SIREAD locks are fundamentally different from traditional locks:

They do not block other transactions
They are not released at commit time — they persist until all concurrent transactions have completed
They serve as evidence of reads for conflict detection

27.5.4 Conflict Detection

When a transaction writes to a document, check_write() examines all active SSI transactions for SIREAD locks on that document:

auto SSIManager::check_write(int64_t txn_id,
                             const std::string& collection,
                             const std::string& doc_id) -> Status {
  std::unique_lock lock{mutex_};

  auto& writer = transactions_[txn_id];
  writer.read_only = false;
  writer.write_locks[collection].insert(doc_id);

  // Check all other transactions for SIREAD locks
  for (auto& [other_id, other_state] : transactions_) {
    if (other_id == txn_id || other_state.aborted) {
      continue;
    }

    bool has_read_lock =
        other_state.promoted_collections.contains(collection) ||
        other_state.read_locks[collection].contains(doc_id);

    if (has_read_lock) {
      // Create rw-conflict: other_state read, we're writing
      create_rw_conflict_(other_id, txn_id);
    }
  }

  // Check if this transaction is now a pivot
  if (writer.in_conflict && writer.out_conflict && !writer.committed) {
    writer.aborted = true;
    return Status::Aborted(
        "could not serialize access due to read/write "
        "dependencies among transactions");
  }

  return Status::OK();
}

27.5.5 Lock Promotion

Per-document SIREAD locks consume memory proportional to the number of documents read.
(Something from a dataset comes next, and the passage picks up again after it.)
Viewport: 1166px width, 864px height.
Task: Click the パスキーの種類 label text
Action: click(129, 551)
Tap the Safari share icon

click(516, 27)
When a transaction accumulates more than 256 document-level locks in a single collection, they are promoted to a collection-level lock:

static constexpr size_t kLockPromotionThreshold = 256;

// After recording a read:
if (state.read_locks[collection].size() > kLockPromotionThreshold) {
  state.promoted_collections.insert(collection);
  state.read_locks.erase(collection);
}

After promotion, any write to the collection by another transaction creates a rw-conflict — a conservative but memory-efficient approach. This trades precision for bounded memory usage, following the same strategy used by PostgreSQL's SSI implementation (Ports & Grittner, 2012).
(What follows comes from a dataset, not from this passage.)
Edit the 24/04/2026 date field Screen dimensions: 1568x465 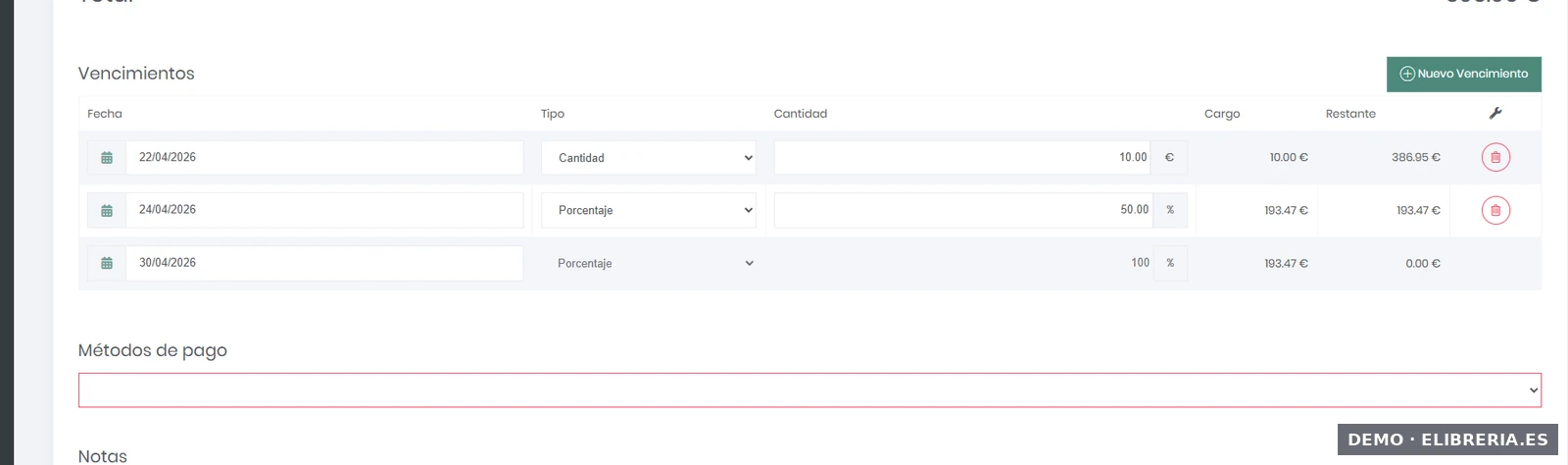324,210
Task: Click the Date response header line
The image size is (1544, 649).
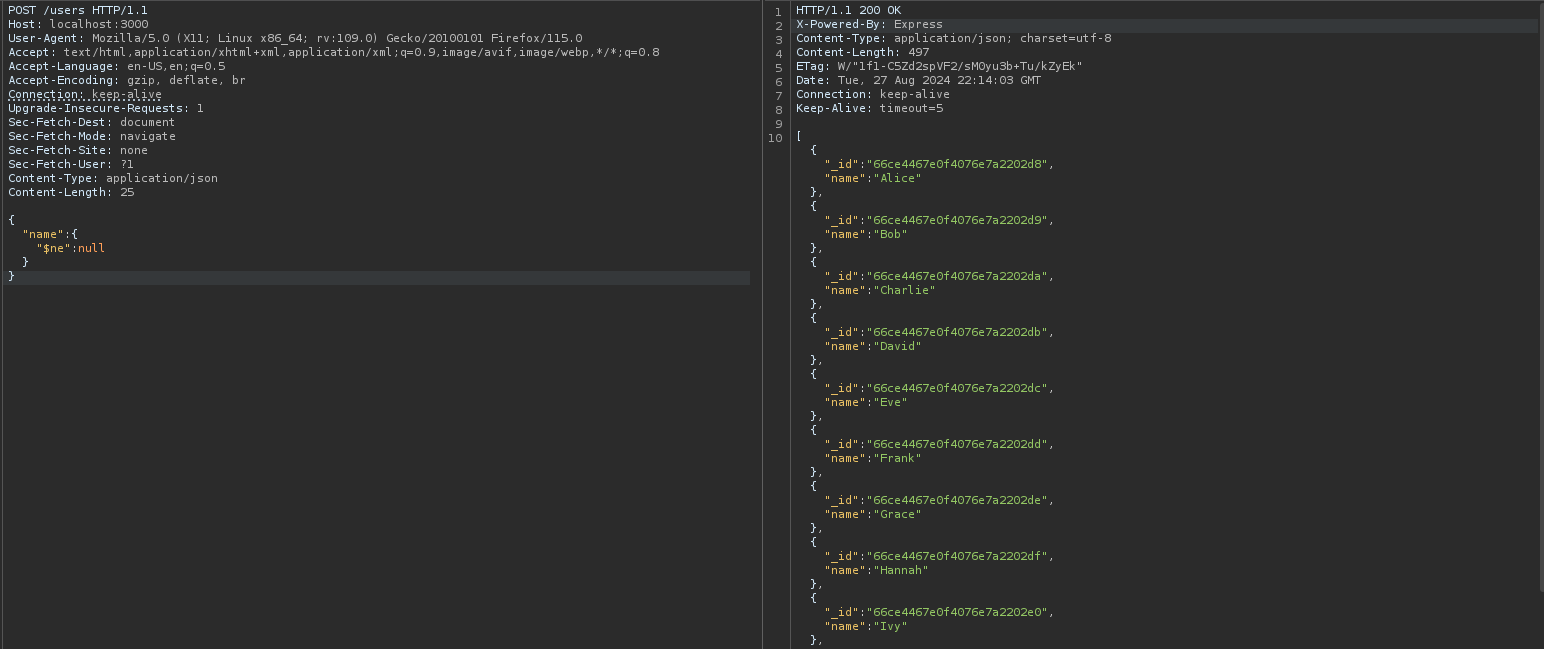Action: tap(918, 80)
27.5.6 Read-Only Transaction Fast Path

Read-only transactions can never be the pivot of a dangerous structure because they have no outgoing writes — the in_conflict flag is never set. SSI exploits this:

auto SSIManager::pre_commit(int64_t txn_id) -> Status {
  std::shared_lock lock{mutex_};

  auto& state = transactions_[txn_id];

  // Read-only transactions are always safe
  if (state.read_only) {
    return Status::OK();
  }

  // Check for dangerous structure
  if (state.in_conflict && state.out_conflict) {
    return Status::Aborted(...);
  }

  return Status::OK();
}

This optimization is significant — read-heavy SERIALIZABLE workloads pay almost no SSI overhead.

27.5.7 DEFERRABLE Mode

For SERIALIZABLE READ ONLY DEFERRABLE transactions, SSI tracking is entirely disabled. The transaction waits for a "safe snapshot" where no concurrent writers could produce a conflict:

if (isolation_level == IsolationLevel::kSerializable
    && read_only && deferrable && ssi_txn_id_ != 0) {
  ssi_manager->on_abort(ssi_txn_id_);
  ssi_txn_id_ = 0;  // Disable SSI tracking entirely
}

This is useful for long-running read-only analytics queries that need SERIALIZABLE guarantees without contributing to conflict tracking overhead.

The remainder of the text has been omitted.